#### Assigned task:
Could you repeat every record exactly as it appears?

#### Material shown:
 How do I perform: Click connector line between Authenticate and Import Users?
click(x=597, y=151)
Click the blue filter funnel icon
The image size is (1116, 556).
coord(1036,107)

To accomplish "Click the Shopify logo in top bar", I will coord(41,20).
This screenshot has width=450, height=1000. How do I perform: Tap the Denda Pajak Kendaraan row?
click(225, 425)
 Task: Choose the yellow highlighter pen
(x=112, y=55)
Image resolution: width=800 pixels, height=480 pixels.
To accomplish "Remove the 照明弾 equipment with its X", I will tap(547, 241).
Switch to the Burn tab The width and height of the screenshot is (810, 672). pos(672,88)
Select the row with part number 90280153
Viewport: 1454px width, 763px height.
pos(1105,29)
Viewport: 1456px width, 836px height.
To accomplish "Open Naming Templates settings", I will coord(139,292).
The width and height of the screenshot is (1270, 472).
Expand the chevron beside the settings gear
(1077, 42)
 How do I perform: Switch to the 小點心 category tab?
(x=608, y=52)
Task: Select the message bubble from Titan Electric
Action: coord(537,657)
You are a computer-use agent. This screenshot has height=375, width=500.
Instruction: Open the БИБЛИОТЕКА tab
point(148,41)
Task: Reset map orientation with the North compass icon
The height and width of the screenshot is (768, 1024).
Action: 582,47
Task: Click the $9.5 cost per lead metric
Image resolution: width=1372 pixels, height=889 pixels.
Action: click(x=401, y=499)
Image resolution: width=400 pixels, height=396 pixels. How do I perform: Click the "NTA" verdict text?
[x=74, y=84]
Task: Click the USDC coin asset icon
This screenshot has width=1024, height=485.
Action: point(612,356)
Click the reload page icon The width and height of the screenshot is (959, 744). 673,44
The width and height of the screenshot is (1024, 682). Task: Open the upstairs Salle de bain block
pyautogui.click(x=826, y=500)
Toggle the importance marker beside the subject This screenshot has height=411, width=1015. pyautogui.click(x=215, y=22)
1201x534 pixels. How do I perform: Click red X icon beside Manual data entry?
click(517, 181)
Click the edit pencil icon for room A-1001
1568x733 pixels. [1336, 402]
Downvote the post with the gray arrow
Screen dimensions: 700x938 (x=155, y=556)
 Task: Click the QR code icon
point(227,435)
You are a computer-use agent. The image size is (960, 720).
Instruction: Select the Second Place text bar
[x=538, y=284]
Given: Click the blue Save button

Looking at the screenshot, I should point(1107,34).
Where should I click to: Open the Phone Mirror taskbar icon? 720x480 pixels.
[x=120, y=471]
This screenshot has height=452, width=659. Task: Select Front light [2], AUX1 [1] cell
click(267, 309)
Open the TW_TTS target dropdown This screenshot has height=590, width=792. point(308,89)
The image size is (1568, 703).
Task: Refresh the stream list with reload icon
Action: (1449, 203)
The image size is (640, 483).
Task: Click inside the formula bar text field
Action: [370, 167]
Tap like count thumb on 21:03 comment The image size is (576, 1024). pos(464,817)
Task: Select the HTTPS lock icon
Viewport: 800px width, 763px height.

#### Solution below:
 How do I perform: Click connector line between Authenticate and Import Users?
click(x=597, y=151)
Click the blue filter funnel icon
The image size is (1116, 556).
coord(1036,107)

To accomplish "Click the Shopify logo in top bar", I will coord(41,20).
This screenshot has width=450, height=1000. How do I perform: Tap the Denda Pajak Kendaraan row?
click(225, 425)
 Task: Choose the yellow highlighter pen
(x=112, y=55)
Image resolution: width=800 pixels, height=480 pixels.
To accomplish "Remove the 照明弾 equipment with its X", I will tap(547, 241).
Switch to the Burn tab The width and height of the screenshot is (810, 672). pos(672,88)
Select the row with part number 90280153
Viewport: 1454px width, 763px height.
pos(1105,29)
Viewport: 1456px width, 836px height.
To accomplish "Open Naming Templates settings", I will coord(139,292).
The width and height of the screenshot is (1270, 472).
Expand the chevron beside the settings gear
(1077, 42)
 How do I perform: Switch to the 小點心 category tab?
(x=608, y=52)
Task: Select the message bubble from Titan Electric
Action: coord(537,657)
You are a computer-use agent. This screenshot has height=375, width=500.
Instruction: Open the БИБЛИОТЕКА tab
point(148,41)
Task: Reset map orientation with the North compass icon
The height and width of the screenshot is (768, 1024).
Action: 582,47
Task: Click the $9.5 cost per lead metric
Image resolution: width=1372 pixels, height=889 pixels.
Action: click(x=401, y=499)
Image resolution: width=400 pixels, height=396 pixels. How do I perform: Click the "NTA" verdict text?
[x=74, y=84]
Task: Click the USDC coin asset icon
This screenshot has width=1024, height=485.
Action: point(612,356)
Click the reload page icon The width and height of the screenshot is (959, 744). 673,44
The width and height of the screenshot is (1024, 682). Task: Open the upstairs Salle de bain block
pyautogui.click(x=826, y=500)
Toggle the importance marker beside the subject This screenshot has height=411, width=1015. pyautogui.click(x=215, y=22)
1201x534 pixels. How do I perform: Click red X icon beside Manual data entry?
click(517, 181)
Click the edit pencil icon for room A-1001
1568x733 pixels. [1336, 402]
Downvote the post with the gray arrow
Screen dimensions: 700x938 (x=155, y=556)
 Task: Click the QR code icon
point(227,435)
You are a computer-use agent. The image size is (960, 720).
Instruction: Select the Second Place text bar
[x=538, y=284]
Given: Click the blue Save button

Looking at the screenshot, I should point(1107,34).
Where should I click to: Open the Phone Mirror taskbar icon? 720x480 pixels.
[x=120, y=471]
This screenshot has height=452, width=659. Task: Select Front light [2], AUX1 [1] cell
click(267, 309)
Open the TW_TTS target dropdown This screenshot has height=590, width=792. point(308,89)
The image size is (1568, 703).
Task: Refresh the stream list with reload icon
Action: (1449, 203)
The image size is (640, 483).
Task: Click inside the formula bar text field
Action: [370, 167]
Tap like count thumb on 21:03 comment The image size is (576, 1024). pos(464,817)
Task: Select the HTTPS lock icon
Viewport: 800px width, 763px height.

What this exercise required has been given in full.